Extracted information:
---

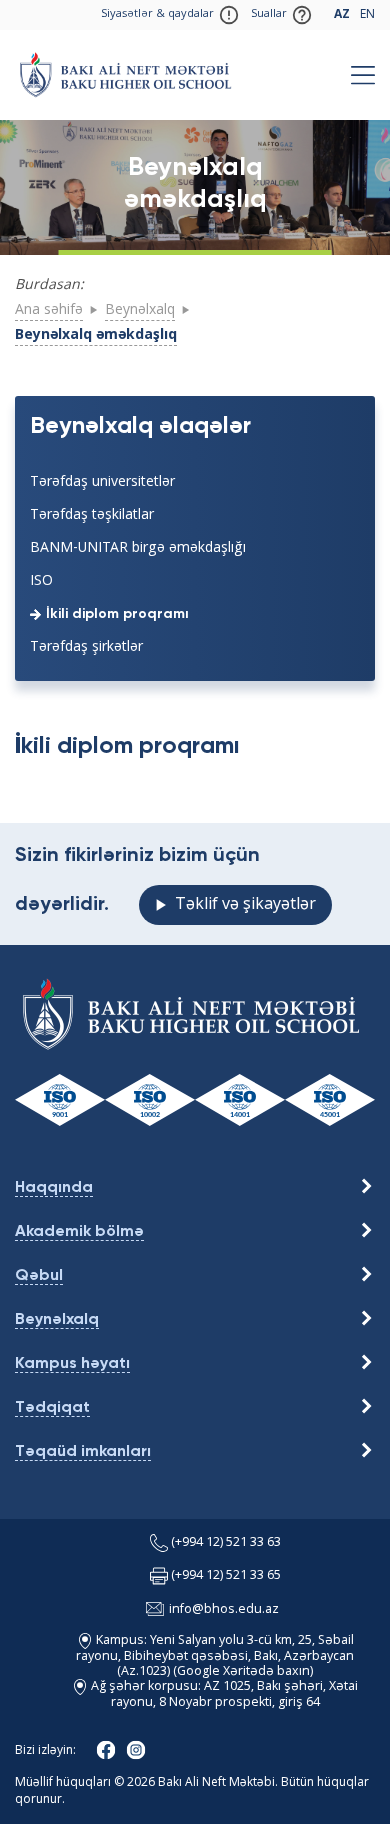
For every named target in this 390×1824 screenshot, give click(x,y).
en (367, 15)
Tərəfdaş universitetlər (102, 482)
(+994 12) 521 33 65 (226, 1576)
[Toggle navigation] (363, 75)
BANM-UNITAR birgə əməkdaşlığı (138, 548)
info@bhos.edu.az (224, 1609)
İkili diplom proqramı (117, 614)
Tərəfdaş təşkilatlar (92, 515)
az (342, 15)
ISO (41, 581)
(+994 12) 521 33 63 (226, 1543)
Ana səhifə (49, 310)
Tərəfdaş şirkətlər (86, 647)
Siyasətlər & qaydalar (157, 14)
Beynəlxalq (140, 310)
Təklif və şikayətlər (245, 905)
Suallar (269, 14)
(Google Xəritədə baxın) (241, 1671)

---

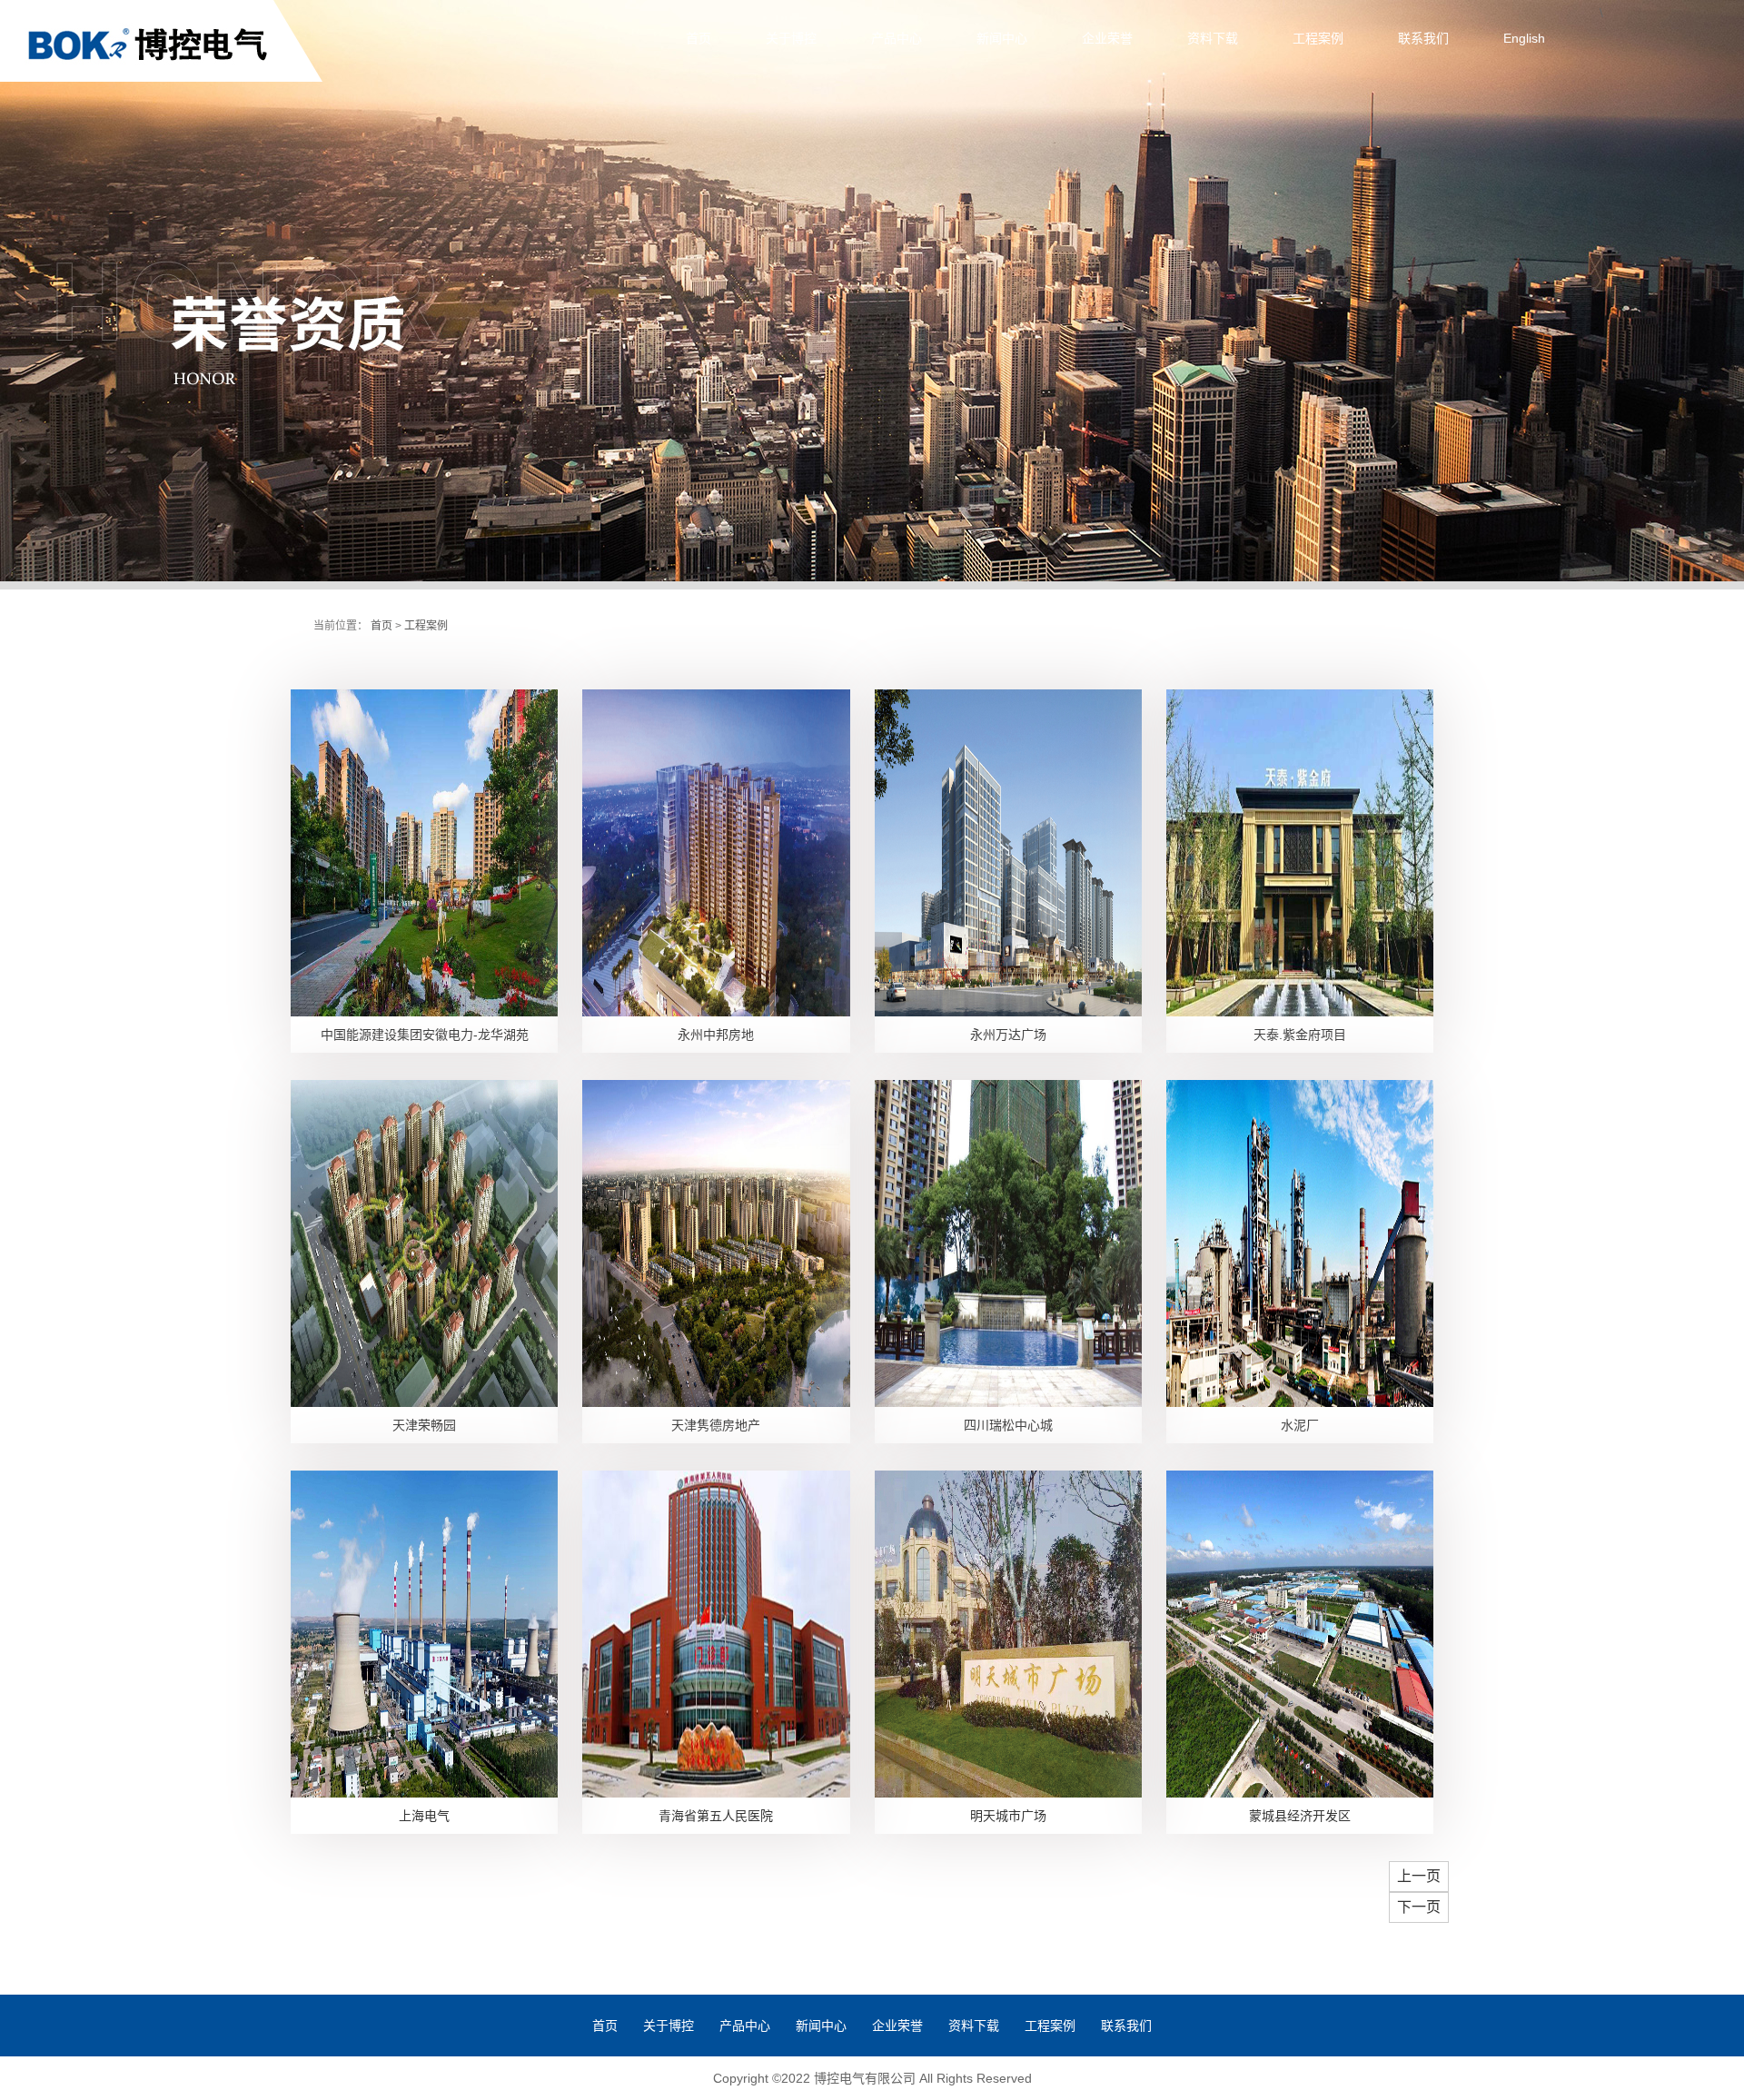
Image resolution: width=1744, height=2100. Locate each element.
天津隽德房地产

---

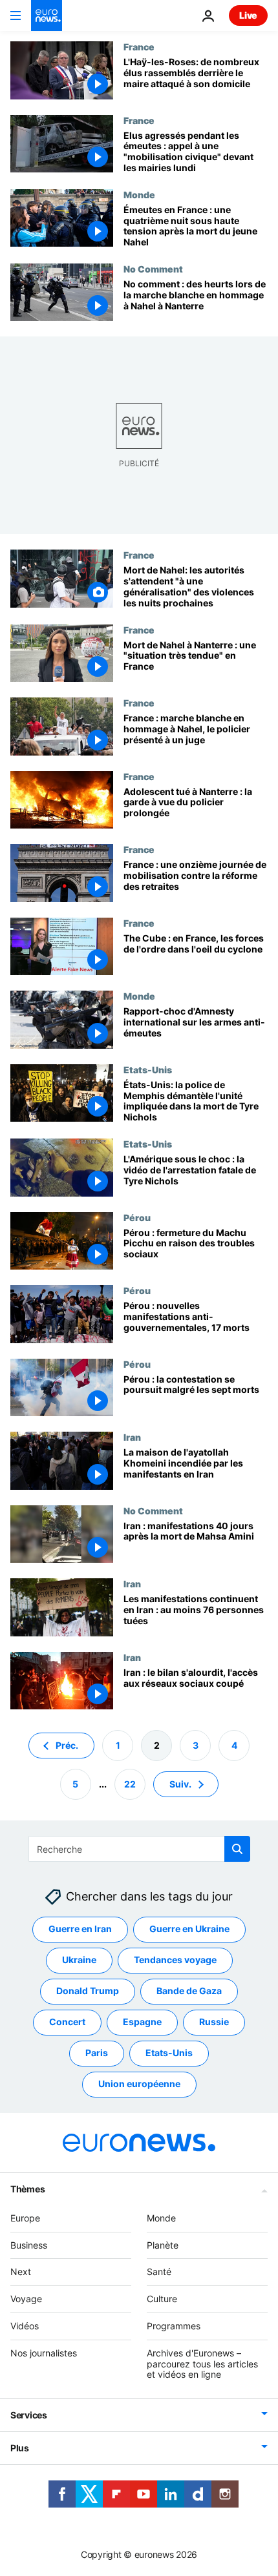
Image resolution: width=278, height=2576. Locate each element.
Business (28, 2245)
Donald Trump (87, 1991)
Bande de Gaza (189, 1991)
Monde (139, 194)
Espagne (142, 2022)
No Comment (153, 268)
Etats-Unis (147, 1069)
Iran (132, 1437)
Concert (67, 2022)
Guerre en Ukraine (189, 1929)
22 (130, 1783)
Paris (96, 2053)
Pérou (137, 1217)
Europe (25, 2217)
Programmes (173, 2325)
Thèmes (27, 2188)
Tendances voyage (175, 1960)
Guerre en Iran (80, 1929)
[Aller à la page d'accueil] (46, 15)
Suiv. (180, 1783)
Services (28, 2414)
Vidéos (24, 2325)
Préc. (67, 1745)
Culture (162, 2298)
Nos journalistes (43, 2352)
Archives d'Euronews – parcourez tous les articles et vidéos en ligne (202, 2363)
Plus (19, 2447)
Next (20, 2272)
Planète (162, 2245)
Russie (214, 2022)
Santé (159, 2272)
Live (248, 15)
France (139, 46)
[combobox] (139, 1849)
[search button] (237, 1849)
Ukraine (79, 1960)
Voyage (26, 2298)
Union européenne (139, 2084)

---

Problem description: Using the listing above, copy exactly the line that contains "ISO (41, 581)", the line that contains "(Google Xəritədə baxın) (241, 1671)", and each line that falls between them.

Written response:
ISO (41, 581)
(+994 12) 521 33 63 (226, 1543)
Ana səhifə (49, 310)
Tərəfdaş şirkətlər (86, 647)
Siyasətlər & qaydalar (157, 14)
Beynəlxalq (140, 310)
Təklif və şikayətlər (245, 905)
Suallar (269, 14)
(Google Xəritədə baxın) (241, 1671)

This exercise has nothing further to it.